_PAGE EXCERPT_
As the conflagration progressed into its third year, the United States realized it needed to make itself less reliant on foreign fleets. The Naval and Shipping Acts of 1916 aimed to create a Navy and merchant marine sufficient to challenge either Great Britain or Germany. This was the backdrop to when Germany decided to resume unrestricted submarine warfare on February 1, 1917. This new maritime offensive found American ships shifted from the coastal trade, such as SS Vigilancia, to the international trade and hence targets for German U-boats. In the span of two months, ten U.S. ships were lost and 64 crewmembers killed, leading Wilson to ask for a declaration of war against Germany. As the nation debated entry in the war, Rear Admiral William S. Sims arrived in England and learned that German U-boats were achieving their goal of sinking 600,000 tons of ships per month, and even sunk in excess of 800,000 tons in one particularly hard month. Additionally, the amount of food on hand to feed the population was measured in weeks, indicating a dire predicament for the Allies.

Sims’ assessment of the situation required several immediate objectives: suppress the U-boats, increase the flow of goods and imports to Europe, and transport as quickly as possible an American military presence until the American Expeditionary Force could be fully trained, equipped, and shipped in early 1918. To meet this objective, the sealift forces available to the War and Navy departments was limited. The Army Transport Service (ATS) was concentrated in the Pacific and providing transport of troops to American possessions in the Philippines, Hawaii, and the Panama Canal Zone. The Navy Auxiliary Force provided fuel support to the fleet by delivering coal to American overseas bases.

A 25-ship convoy nearing Brest, France, on November 1, 1918. Photographed from USS Rambler (SP-211), a yacht converted to a convoy escort. (Robert W. Neeser/U.S. Naval History and Heritage Command Photograph)

_SUPPLIED INFORMATION_
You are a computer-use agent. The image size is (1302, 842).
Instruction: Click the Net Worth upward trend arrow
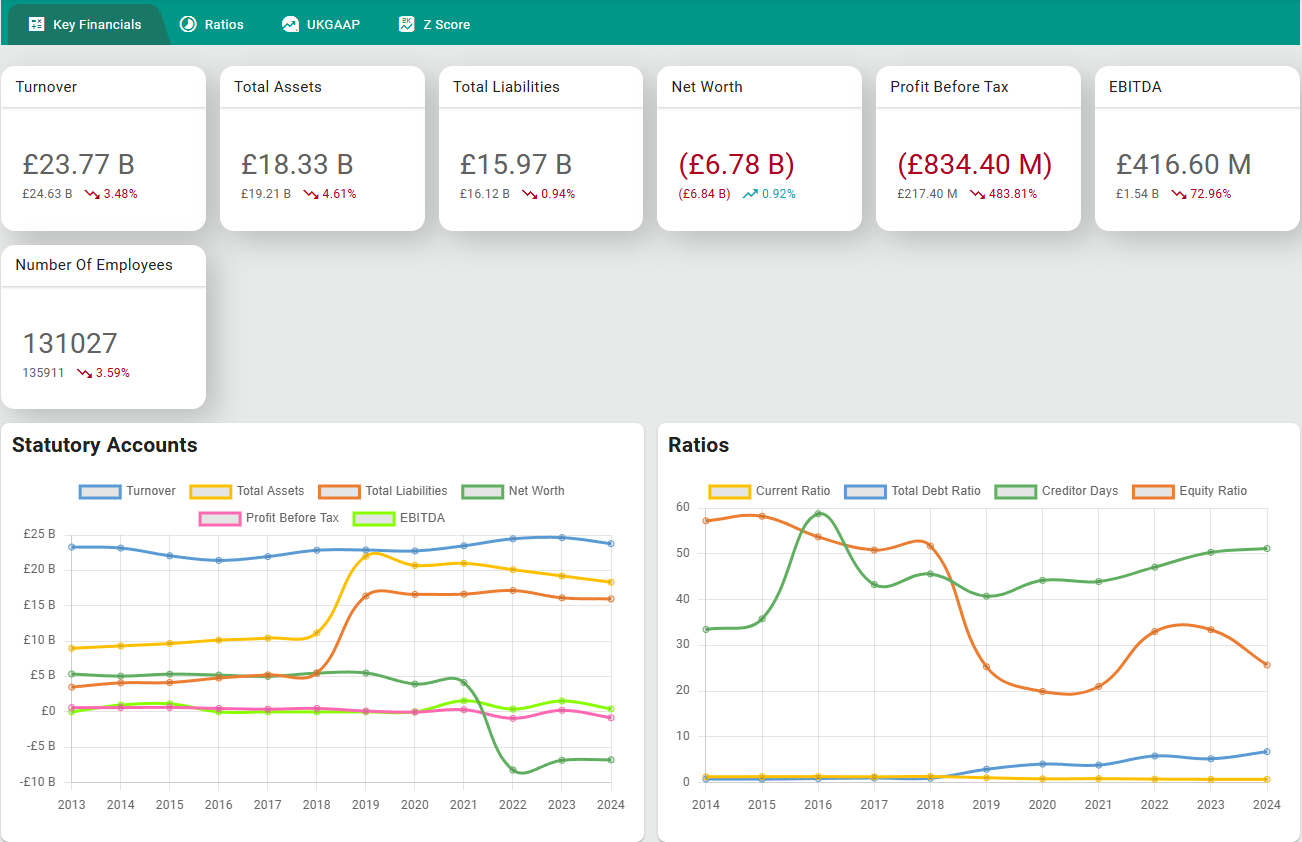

_THINGS TO DO_
1/ In the World War I sealift excerpt, what monthly tonnage of ships were German U-boats achieving as their goal when Sims arrived in England?
2/ Write the next part of the World War I sealift excerpt, picking up after its final sentence.

_ANSWERS TO THE PROBLEMS_
1/ 600,000 tons of ships per month.

2/
To meet the sealift goals for the United States, the head of the U.S. Shipping Board, Edward Hurley, initiated a series of five steps. The first act in Hurley’s plan involved the requisitioning of 431 merchant ships under construction in American yards, and where nearly half of them were under contract for the Allies to replace ships sunk by German U-Boats. This was possible due to a robust maritime infrastructure in the nation and its expansion as a result of the war. Next, the Shipping Board requisitioned all U.S. flagged ships over 2,500 deadweight tons, thereby nationalizing the U.S. merchant marine. To expand the fleet, the German and Austrian ships interned in American ports since the start of the war were seized for modification into troopships and cargo vessels. The fourth pillar of Hurley’s strategy was to work with allies and neutrals to charter available tonnage, seek German and Austrian vessels in their waters, and even use the Right of Angary to seize all neutral Dutch vessels in American ports in March 1918, due to the desperate need of tonnage.

The final and longest-lasting element was a massive 3,282 ship construction program that aimed to provide 15 million tons of shipping. One of the key tenets of this effort was to incorporate several new technologies into the vessels, including pre-fabrication to accelerate construction and the use of oil as the primary fuel. This power source, which was more energy efficient compared to other sources, allowed for it to be carried in double bottoms thereby increasing both range and cargo capacity. This permitted the ships to compete against British merchant vessels powered largely by coal, but dependent on overseas bases for replenishment.

The collapse of the Central Powers in the fall of 1918 curtailed the full program, but the U.S. merchant marine had grown from 2 million gross tons to 12 million by 1920, while the British had restored their fleet back to 20 million tons. Even with this expansion, the U.S. was dependent on Allied merchant fleets to transport over 55 percent of the AEF personnel.

With the end of the war, the United States assessed its maritime capabilities. Both the Army and Navy modernized their sealift forces with the ATS taking some of the German interned liners and newly built domestic troopships. The new Naval Transportation Service followed similar lines, but retained all its military crews, purging the merchant mariners who had joined prior to the war. While the Navy would eventually curtail its capital ship construction under the Washington Treaty of 1922, the expansion of the American merchant marine fell under the first national maritime strategy, the Merchant Marine Act of 1920.

This piece of legislation not only reaffirmed the protected coastal trade for American-owned, -built, -crewed, and -operated ships, but also aimed to ensure that U.S. ships were active on key international trade routes, and that any excess ships from the Shipping Board program were retained in a reserve status for potential commercial and military use in the future. The hope was that America’s Navy would provide a bulwark against potential aggression, with U.S. ships more of a presence on the high seas, both military and civilian. But the Great Depression would have a massive impact on global trade, curtailing not merely the movement of goods, but the construction and operation of ships, and leading to the next major conflict.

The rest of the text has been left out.